On paper, Robert Libman is an ideal candidate for a job with the Justice Department's Civil Rights Division: an honors graduate of Stanford Law School with a longstanding interest in civil rights, and a former law clerk to a federal judge here. Not surprisingly, the department has offered him a job.

But there's a snag: Libman won't take a drug test.

"I find the . . . drug testing policy offensive to my personal dignity and an invasion of my personal privacy," Libman said in an affidavit filed in federal court this week. "I cannot in good conscience . . . begin my career at {the Justice Department} by surrendering to a requirement that I believe to be unconstitutional, unjust, and contrary to existing law."

The department's response: If Libman doesn't submit a urine sample by Monday, it will withdraw the job offer.

The standoff led to a hearing earlier this week in federal court, where U.S. District Judge Thomas Penfield Jackson told the 27-year-old lawyer to submit to the drug test or find other work.

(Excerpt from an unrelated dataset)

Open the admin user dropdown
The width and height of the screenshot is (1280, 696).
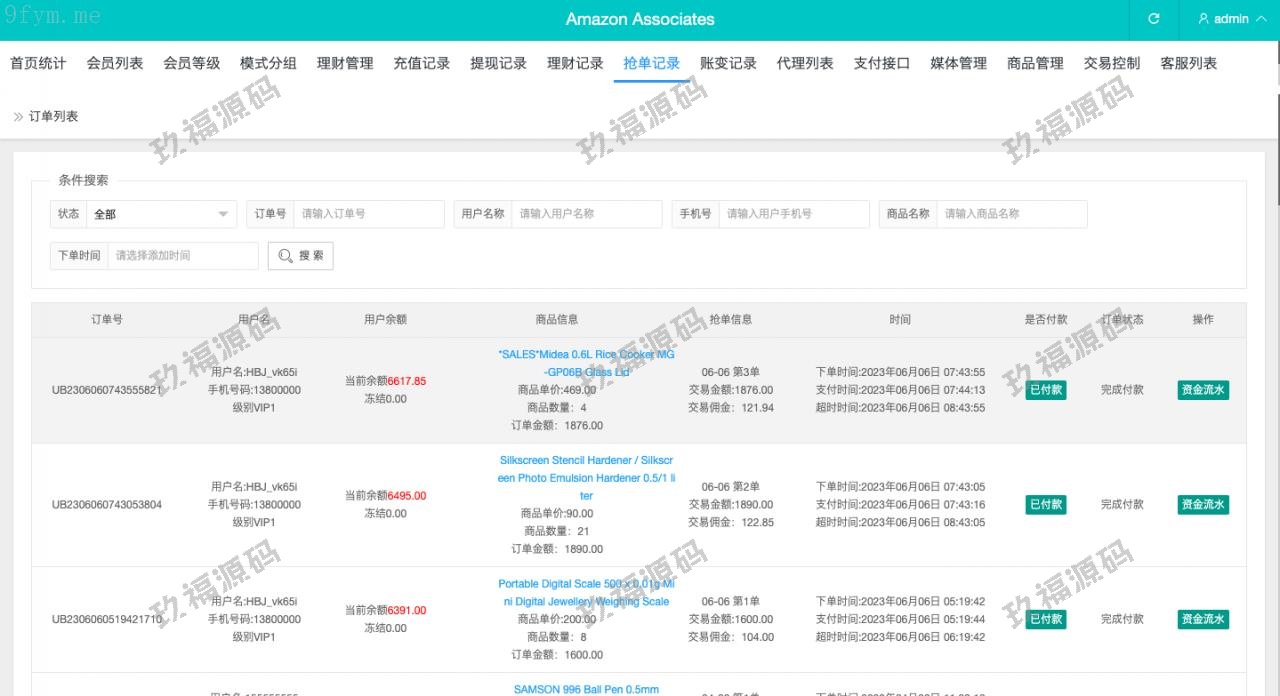[1231, 19]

Libman and his attorneys have not yet decided whether to appeal Jackson's ruling, which is the latest chapter in a feud between Justice and some of its own lawyers.

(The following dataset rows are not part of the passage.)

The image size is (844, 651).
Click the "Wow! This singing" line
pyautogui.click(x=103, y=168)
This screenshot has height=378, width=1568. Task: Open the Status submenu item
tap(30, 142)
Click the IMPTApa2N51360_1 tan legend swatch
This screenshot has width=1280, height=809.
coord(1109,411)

In 1989, 38 lawyers with the department challenged a plan instituted when Edwin Meese III was attorney general to require random drug tests of key department employees.

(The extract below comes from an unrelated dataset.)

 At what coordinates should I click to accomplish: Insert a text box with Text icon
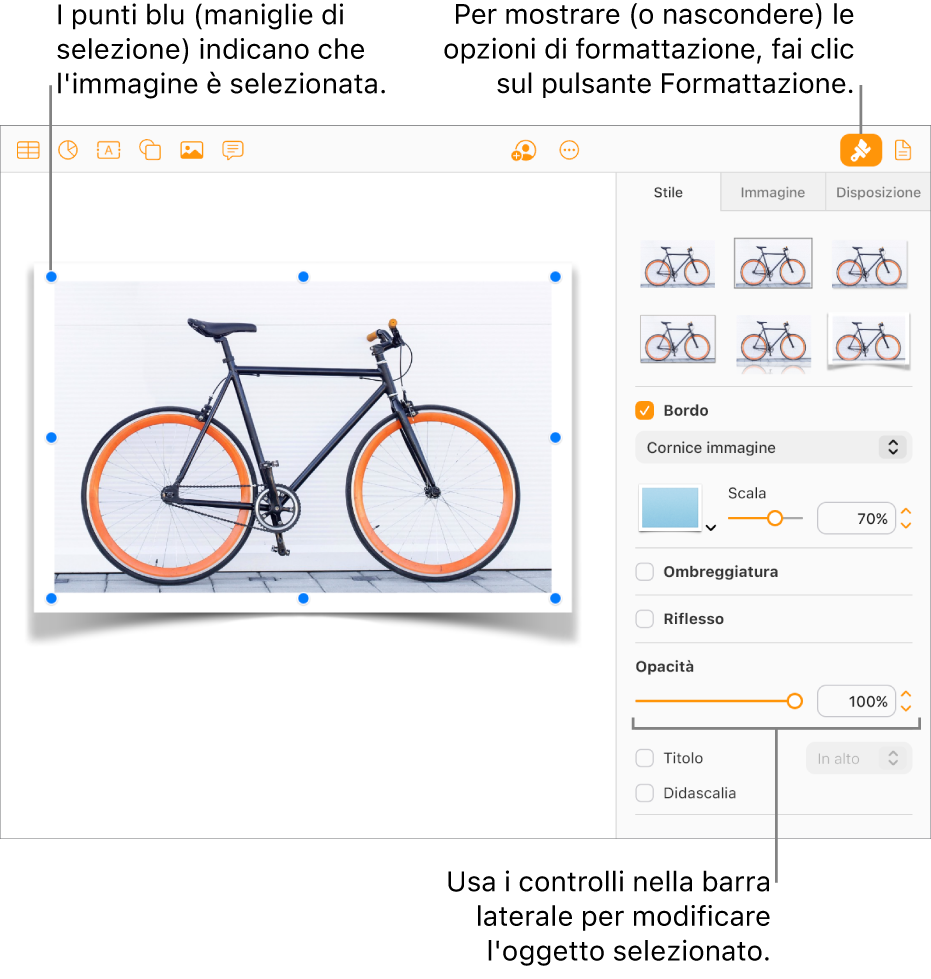pos(109,150)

They won a limited victory when the D.C. Circuit Court of Appeals ruled the department could require random drug tests only from employees with a Top Secret security clearance.

But the department instituted a requirement that all job applicants -- lawyers and non-lawyers alike -- submit a urine sample. "Our policy is to test all applicants unless we're enjoined by a court order," department spokesman Gina Talamona said. "We're trying to achieve a drug-free federal workplace, and we also are complying with an executive order."

But the policy on job applicants was held unconstitutional last May by U.S. District Judge Gerhard A. Gesell in a case involving a lawyer who applied for a job in the department's antitrust division.

The department has appealed the ruling.

In it, Gesell said the department had to suspect drug use before it required drug testing. A citizen's right not to submit to random searches, he wrote, is "basic to our freedom."

Jackson's ruling, issued late Thursday afternoon from the bench, took the opposite approach. Because Libman knew about the department's policy before he applied for a job, Jackson said, he could not assert a right to privacy.

The judge compared drug testing to having household trash searched at curbside by law enforcement agents, something the Supreme Court has said is legal.

Libman declined to comment yesterday on his case.